§ **DATA LISTING**:
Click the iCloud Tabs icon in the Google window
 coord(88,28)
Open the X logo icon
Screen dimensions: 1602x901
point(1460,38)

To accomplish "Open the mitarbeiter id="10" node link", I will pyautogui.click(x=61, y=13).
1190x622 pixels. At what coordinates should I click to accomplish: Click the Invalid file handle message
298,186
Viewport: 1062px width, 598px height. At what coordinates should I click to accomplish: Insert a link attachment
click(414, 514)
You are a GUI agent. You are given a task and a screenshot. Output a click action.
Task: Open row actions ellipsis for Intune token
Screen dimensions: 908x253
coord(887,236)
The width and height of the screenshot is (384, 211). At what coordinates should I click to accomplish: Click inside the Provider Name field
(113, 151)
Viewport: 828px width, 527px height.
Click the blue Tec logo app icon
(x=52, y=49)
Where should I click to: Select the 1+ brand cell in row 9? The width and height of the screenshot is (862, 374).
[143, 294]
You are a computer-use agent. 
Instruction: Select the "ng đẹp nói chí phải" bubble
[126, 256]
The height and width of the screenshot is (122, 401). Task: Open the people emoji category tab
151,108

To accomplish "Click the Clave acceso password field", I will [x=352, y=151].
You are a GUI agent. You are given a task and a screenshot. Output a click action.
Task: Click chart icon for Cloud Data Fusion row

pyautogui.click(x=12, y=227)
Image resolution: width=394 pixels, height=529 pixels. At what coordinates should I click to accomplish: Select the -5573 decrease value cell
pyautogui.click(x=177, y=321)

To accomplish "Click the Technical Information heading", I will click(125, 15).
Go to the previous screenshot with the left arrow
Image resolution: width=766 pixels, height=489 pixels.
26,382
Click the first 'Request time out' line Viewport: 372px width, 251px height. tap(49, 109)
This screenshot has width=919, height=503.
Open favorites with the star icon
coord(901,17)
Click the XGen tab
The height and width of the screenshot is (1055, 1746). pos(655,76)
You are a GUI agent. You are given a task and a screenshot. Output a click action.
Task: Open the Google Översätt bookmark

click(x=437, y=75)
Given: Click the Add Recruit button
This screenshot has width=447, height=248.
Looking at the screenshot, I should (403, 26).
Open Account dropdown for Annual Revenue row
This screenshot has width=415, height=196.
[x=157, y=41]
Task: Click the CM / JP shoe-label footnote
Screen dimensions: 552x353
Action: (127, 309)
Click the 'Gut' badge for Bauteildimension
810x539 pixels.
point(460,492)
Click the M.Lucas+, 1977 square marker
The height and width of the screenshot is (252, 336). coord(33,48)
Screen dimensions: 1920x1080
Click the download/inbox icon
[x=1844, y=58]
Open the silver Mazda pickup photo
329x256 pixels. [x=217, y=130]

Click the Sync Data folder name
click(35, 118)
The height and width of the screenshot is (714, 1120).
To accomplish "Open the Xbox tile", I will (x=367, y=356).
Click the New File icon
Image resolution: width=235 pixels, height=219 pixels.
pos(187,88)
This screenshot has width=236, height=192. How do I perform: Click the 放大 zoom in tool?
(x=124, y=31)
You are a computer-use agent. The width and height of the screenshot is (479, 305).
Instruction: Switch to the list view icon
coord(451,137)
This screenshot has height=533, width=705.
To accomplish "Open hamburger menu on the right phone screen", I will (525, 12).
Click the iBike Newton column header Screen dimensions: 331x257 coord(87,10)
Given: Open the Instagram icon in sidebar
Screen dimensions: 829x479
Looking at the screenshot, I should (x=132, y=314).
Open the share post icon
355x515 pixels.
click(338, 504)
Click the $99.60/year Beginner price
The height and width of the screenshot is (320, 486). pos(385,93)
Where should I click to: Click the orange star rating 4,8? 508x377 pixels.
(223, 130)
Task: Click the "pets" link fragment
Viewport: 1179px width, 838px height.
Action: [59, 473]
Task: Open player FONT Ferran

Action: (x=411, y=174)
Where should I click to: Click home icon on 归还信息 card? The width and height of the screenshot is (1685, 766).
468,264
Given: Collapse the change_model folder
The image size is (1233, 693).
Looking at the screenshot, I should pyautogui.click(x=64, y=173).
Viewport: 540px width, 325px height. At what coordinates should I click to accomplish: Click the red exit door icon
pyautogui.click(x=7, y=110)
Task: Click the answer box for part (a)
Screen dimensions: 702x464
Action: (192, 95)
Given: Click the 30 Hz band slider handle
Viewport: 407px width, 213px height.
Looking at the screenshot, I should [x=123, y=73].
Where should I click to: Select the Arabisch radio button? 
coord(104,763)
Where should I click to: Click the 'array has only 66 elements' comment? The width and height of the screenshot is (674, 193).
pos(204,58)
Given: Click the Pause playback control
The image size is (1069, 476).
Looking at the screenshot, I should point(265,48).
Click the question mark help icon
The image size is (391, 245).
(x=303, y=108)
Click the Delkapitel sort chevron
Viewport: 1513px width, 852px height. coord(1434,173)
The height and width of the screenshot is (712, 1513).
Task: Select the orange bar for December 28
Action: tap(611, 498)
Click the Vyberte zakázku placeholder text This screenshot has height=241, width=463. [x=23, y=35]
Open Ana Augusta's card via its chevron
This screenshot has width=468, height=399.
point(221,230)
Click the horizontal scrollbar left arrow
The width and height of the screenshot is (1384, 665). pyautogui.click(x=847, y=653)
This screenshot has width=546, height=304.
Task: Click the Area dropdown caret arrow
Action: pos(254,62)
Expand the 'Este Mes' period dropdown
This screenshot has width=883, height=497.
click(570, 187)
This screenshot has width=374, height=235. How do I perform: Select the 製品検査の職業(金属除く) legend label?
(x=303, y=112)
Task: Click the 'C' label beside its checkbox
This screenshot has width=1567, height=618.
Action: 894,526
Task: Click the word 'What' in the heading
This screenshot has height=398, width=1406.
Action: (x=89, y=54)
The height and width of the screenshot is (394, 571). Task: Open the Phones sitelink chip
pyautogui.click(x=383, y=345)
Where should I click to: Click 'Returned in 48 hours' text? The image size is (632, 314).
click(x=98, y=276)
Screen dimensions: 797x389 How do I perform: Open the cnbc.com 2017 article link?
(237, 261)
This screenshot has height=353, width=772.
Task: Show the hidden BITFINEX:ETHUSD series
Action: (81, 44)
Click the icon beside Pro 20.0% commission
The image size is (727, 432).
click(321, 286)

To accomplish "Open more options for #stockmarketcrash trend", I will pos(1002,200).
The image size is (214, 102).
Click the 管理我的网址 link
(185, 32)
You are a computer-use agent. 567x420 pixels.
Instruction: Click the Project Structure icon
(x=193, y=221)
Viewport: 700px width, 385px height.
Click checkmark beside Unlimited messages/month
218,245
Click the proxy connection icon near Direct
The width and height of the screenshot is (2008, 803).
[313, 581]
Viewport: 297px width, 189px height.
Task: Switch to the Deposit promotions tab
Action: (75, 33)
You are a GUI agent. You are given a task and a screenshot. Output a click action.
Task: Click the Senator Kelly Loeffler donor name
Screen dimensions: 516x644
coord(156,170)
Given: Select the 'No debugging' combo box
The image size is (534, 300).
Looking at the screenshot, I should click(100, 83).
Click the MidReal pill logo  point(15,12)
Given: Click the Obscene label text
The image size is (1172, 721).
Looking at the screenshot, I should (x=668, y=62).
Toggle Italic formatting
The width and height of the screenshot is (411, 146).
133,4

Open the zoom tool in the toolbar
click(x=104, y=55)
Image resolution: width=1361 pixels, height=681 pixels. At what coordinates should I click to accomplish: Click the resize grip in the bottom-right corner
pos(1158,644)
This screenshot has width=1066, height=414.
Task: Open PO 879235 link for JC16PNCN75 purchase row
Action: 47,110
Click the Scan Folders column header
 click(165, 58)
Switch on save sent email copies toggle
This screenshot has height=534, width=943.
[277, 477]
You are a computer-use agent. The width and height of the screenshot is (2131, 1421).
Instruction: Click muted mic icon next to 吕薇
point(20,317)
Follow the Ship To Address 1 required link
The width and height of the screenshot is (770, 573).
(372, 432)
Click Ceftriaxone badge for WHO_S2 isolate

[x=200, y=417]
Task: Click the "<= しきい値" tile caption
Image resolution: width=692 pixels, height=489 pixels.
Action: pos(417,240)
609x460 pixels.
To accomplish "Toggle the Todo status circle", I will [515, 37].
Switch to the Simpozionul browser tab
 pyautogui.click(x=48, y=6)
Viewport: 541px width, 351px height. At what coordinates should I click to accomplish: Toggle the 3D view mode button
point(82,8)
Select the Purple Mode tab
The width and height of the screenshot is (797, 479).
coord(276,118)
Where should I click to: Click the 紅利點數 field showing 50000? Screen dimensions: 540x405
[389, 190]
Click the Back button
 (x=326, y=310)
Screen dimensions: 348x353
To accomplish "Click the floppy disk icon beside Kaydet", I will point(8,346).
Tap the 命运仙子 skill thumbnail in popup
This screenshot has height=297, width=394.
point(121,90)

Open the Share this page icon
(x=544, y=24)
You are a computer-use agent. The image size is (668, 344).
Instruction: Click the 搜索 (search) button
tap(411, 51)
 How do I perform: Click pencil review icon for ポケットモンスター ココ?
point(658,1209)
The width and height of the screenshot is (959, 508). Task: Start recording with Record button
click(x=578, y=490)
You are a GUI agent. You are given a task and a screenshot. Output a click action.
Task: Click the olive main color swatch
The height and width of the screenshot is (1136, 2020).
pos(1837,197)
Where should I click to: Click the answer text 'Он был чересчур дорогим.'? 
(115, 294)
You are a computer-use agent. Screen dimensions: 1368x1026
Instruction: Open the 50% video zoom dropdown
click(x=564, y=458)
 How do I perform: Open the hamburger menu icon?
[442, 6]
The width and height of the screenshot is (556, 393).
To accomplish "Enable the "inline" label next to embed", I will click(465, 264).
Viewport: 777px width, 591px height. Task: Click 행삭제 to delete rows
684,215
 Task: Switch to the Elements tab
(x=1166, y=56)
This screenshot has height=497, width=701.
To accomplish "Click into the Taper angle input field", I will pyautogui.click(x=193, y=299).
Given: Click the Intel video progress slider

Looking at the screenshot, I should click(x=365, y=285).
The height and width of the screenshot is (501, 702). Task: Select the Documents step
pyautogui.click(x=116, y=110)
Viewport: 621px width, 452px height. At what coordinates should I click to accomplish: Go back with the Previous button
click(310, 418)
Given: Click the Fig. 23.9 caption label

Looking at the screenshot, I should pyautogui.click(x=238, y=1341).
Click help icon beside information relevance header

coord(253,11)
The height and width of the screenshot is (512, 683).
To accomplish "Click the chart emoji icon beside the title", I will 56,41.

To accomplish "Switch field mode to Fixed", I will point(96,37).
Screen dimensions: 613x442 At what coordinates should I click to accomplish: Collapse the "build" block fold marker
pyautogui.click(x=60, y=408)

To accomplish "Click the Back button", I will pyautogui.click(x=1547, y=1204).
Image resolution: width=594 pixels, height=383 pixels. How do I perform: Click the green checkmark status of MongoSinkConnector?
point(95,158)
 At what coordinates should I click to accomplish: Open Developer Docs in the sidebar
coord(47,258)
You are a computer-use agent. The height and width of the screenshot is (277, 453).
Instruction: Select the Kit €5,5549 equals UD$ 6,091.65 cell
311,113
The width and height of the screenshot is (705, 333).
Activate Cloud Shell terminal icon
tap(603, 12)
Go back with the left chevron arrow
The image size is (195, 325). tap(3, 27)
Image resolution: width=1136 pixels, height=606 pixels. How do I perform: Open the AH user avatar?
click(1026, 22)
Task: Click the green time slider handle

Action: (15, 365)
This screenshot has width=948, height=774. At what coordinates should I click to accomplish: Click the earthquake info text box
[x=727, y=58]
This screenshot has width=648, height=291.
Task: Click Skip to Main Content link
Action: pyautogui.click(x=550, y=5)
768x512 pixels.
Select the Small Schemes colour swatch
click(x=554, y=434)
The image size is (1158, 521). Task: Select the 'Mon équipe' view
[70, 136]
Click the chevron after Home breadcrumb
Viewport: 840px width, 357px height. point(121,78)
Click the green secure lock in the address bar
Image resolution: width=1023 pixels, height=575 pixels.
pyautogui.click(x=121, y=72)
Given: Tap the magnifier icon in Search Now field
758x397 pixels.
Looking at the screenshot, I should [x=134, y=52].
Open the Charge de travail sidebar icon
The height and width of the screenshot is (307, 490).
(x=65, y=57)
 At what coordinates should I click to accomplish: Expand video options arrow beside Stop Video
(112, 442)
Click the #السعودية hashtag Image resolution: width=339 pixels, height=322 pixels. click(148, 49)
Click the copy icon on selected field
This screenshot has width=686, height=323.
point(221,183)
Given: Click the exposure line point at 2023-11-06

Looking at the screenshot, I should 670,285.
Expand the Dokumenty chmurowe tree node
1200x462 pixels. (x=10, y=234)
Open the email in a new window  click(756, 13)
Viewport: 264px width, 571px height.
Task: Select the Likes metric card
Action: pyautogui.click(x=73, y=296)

§ **REQUIREMENT**:
Render the records from the line with "Viewport: 541px width, 351px" to the line with "point(658,1209)" as a numbered list, leaving out blank lines.

§ **TASK SOLUTION**:
1. Viewport: 541px width, 351px height. At what coordinates should I click to accomplish: Toggle the 3D view mode button
2. point(82,8)
3. Select the Purple Mode tab
4. The width and height of the screenshot is (797, 479).
5. coord(276,118)
6. Where should I click to: Click the 紅利點數 field showing 50000? Screen dimensions: 540x405
7. [389, 190]
8. Click the Back button
9.  (x=326, y=310)
10. Screen dimensions: 348x353
11. To accomplish "Click the floppy disk icon beside Kaydet", I will point(8,346).
12. Tap the 命运仙子 skill thumbnail in popup
13. This screenshot has height=297, width=394.
14. point(121,90)
15. Open the Share this page icon
16. (x=544, y=24)
17. You are a computer-use agent. The image size is (668, 344).
18. Instruction: Click the 搜索 (search) button
19. tap(411, 51)
20.  How do I perform: Click pencil review icon for ポケットモンスター ココ?
21. point(658,1209)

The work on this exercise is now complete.